The Pool’s statement of net position reports $           of restricted net position, of which $         is restricted by
enabling legislation.




NOTES TO PREPARER:
1
     If is not otherwise apparent from the face of the financial statements, the pool should disclose a general
     description, the amount, and the financial statement classification of the impairment loss.

     If the pool received an insurance recovery related to the impaired asset, its amount and financial statement
     classification should be disclosed.

     The pool needs to disclose the carrying amount of impaired capital assets that are idle at year-end, regardless
     whether the impairment is considered permanent or temporary.

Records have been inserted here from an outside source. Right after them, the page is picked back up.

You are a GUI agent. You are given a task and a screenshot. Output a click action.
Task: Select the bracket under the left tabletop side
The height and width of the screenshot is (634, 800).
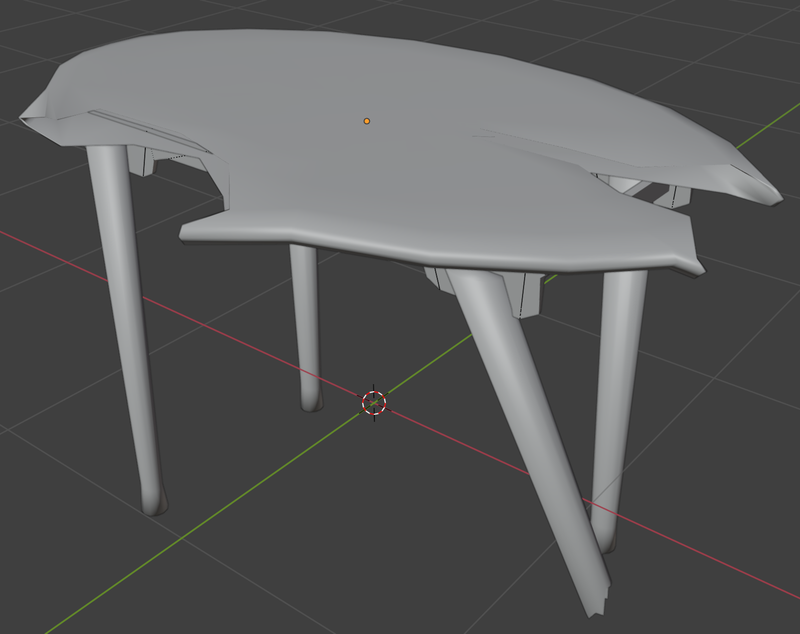click(x=141, y=160)
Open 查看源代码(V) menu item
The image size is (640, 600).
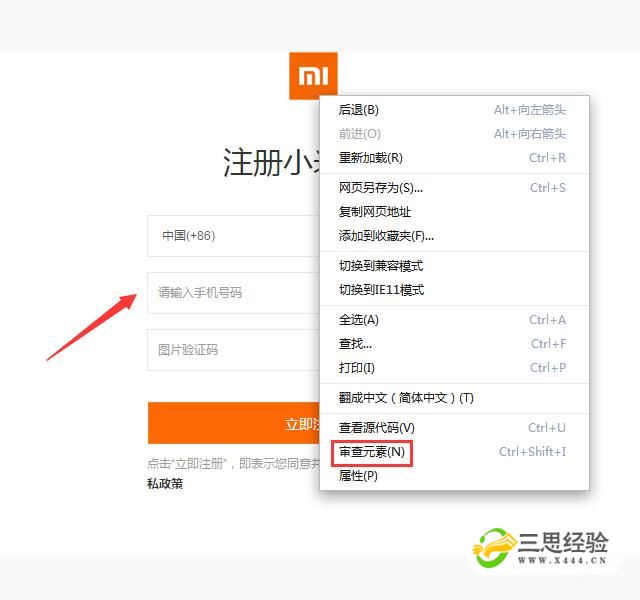point(377,428)
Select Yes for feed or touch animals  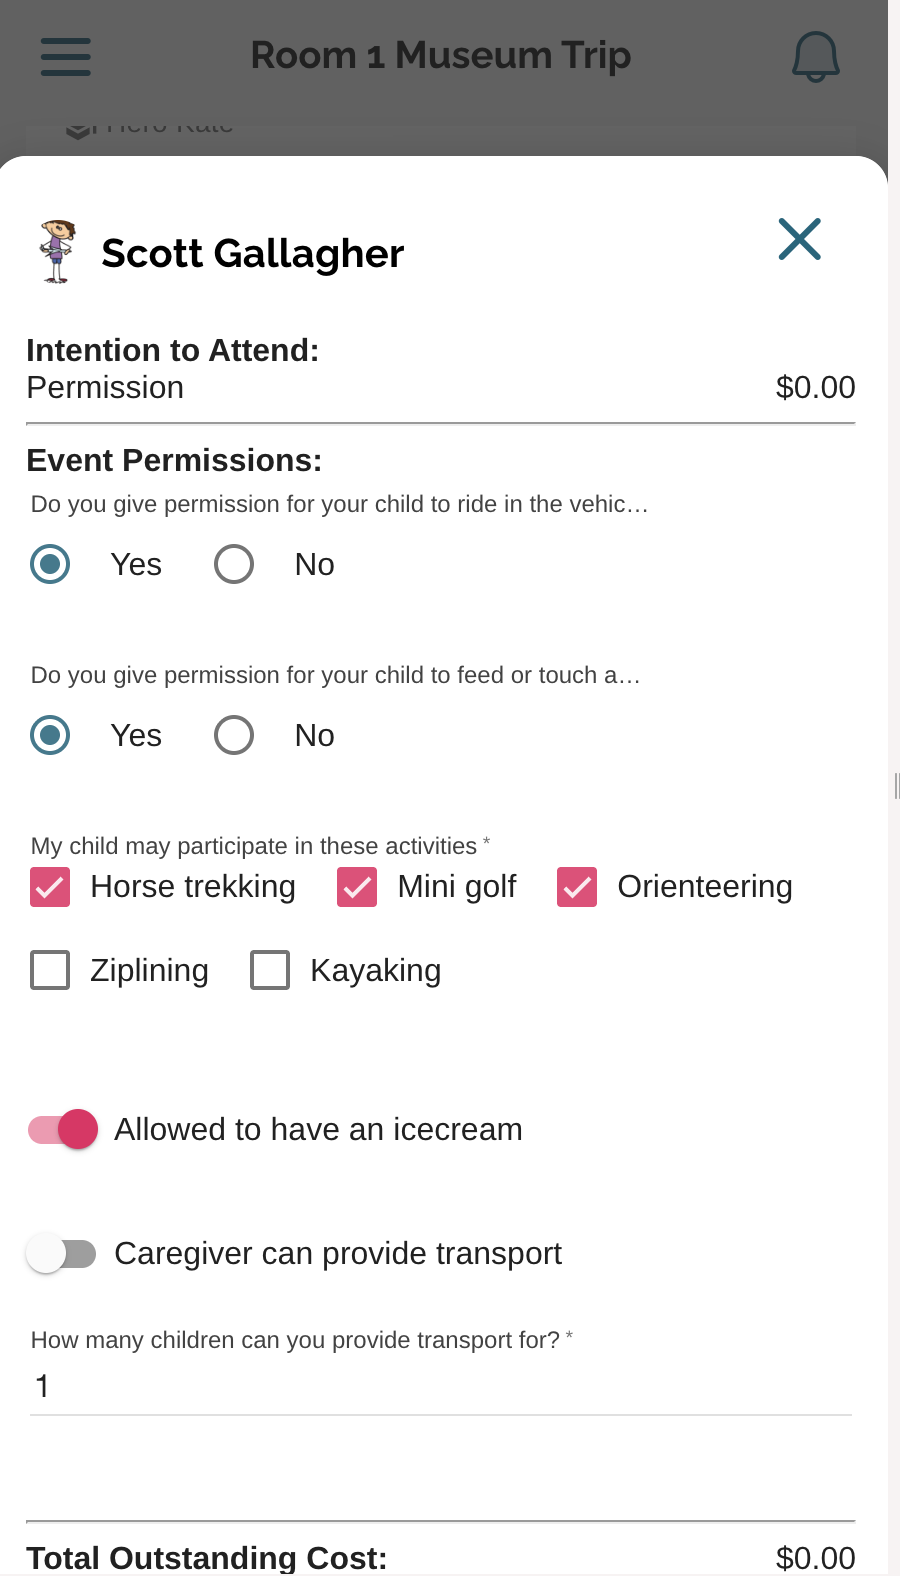(x=50, y=735)
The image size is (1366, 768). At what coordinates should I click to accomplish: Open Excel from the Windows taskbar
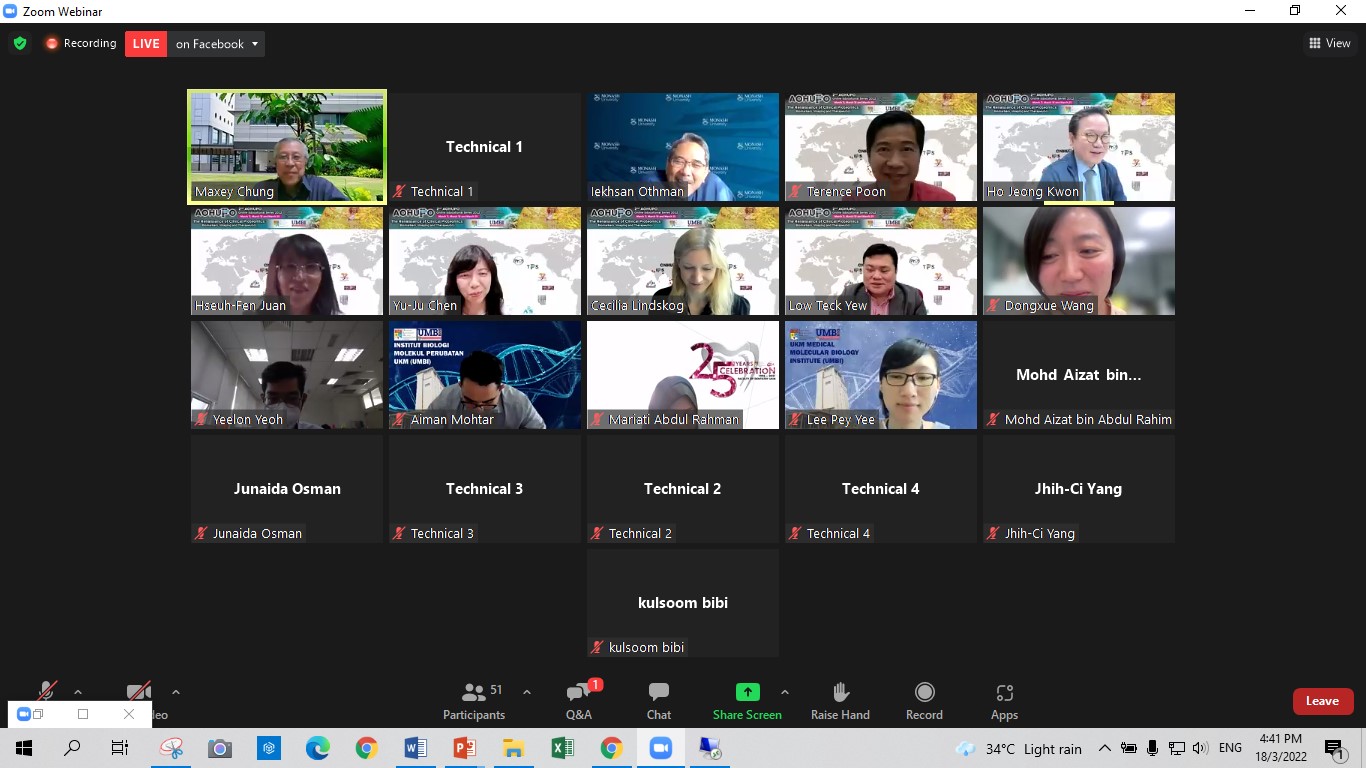[562, 748]
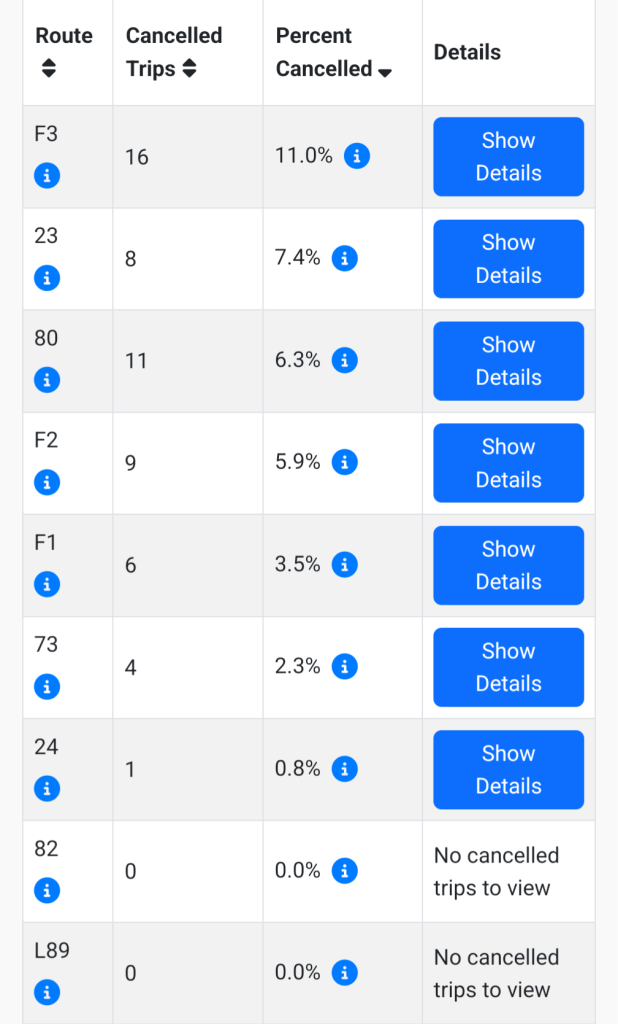618x1024 pixels.
Task: Open the info icon beside 11.0% cancelled
Action: coord(357,156)
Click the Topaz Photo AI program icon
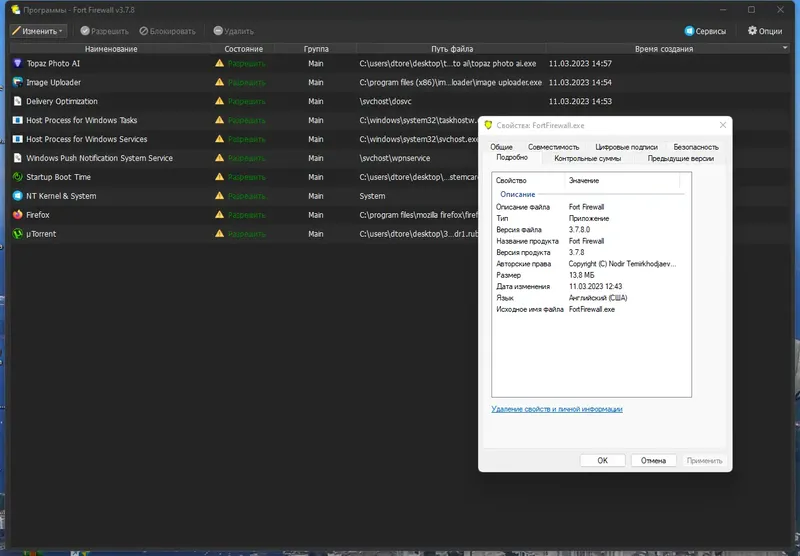 pos(17,63)
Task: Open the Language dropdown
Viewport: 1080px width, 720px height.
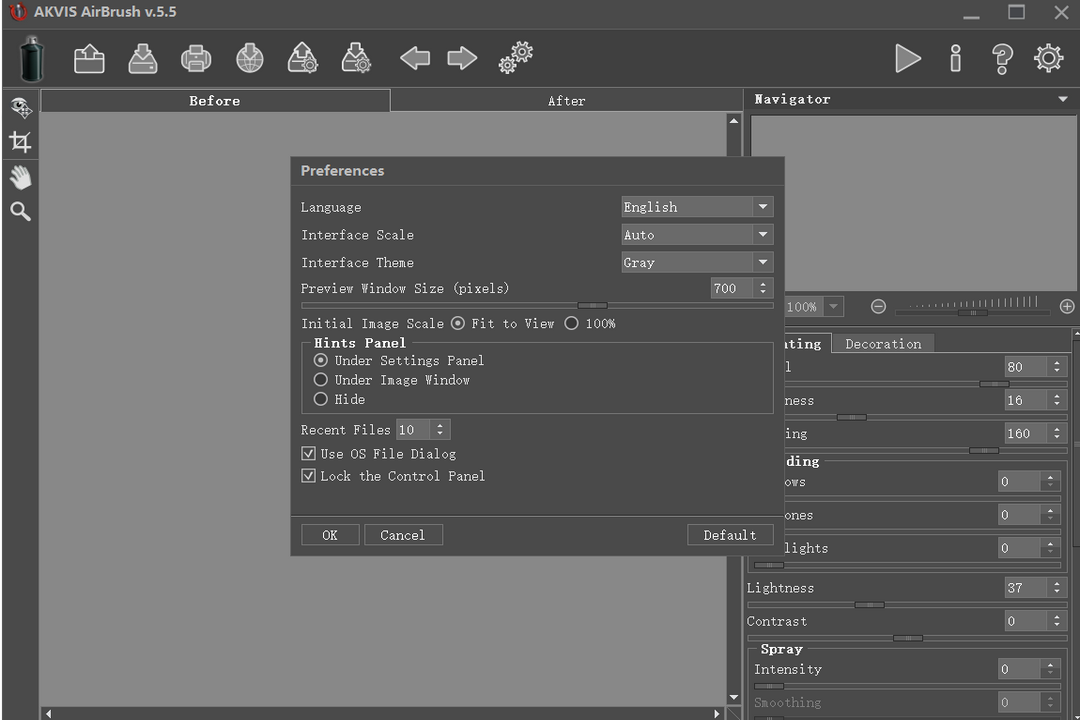Action: (x=697, y=207)
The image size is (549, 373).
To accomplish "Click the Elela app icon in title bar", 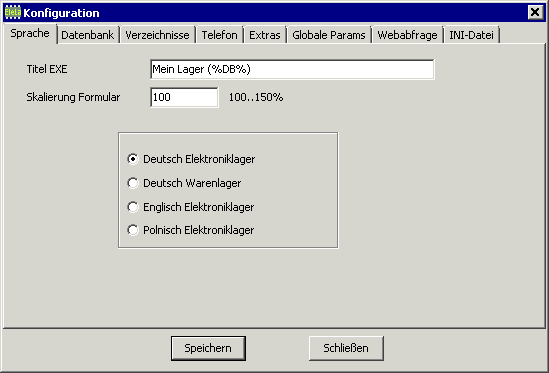I will pyautogui.click(x=13, y=13).
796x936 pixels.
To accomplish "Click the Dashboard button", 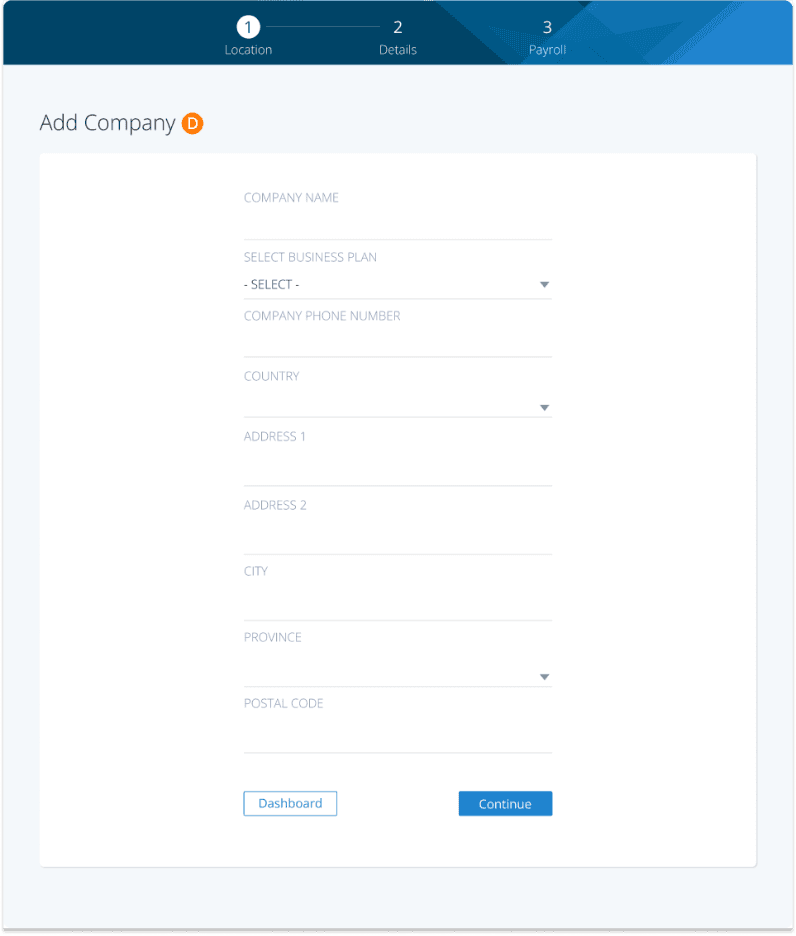I will coord(290,803).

     For more details see the GASBS 42, Accounting and Financial Reporting for Impairment of Capital Assets and
     for Insurance Recoveries.
2
     Disclose:
          For an accounting period in which no interest cost is capitalized, the amount of interest cost incurred
              and charged to expense during the period.
          For an accounting period in which some interest cost is capitalized, the total amount of interest cost
              incurred during the period and the amount thereof that has been capitalized.
3
     Disclose significant commitments (e.g., construction contract long-term purchase agreements, cost-sharing, or
     other long-term financing or credit arrangements, etc.). For lease commitments see note 12.
4
     The pool should evaluate the legal enforceability of the enabling legal restrictions on an annual basis.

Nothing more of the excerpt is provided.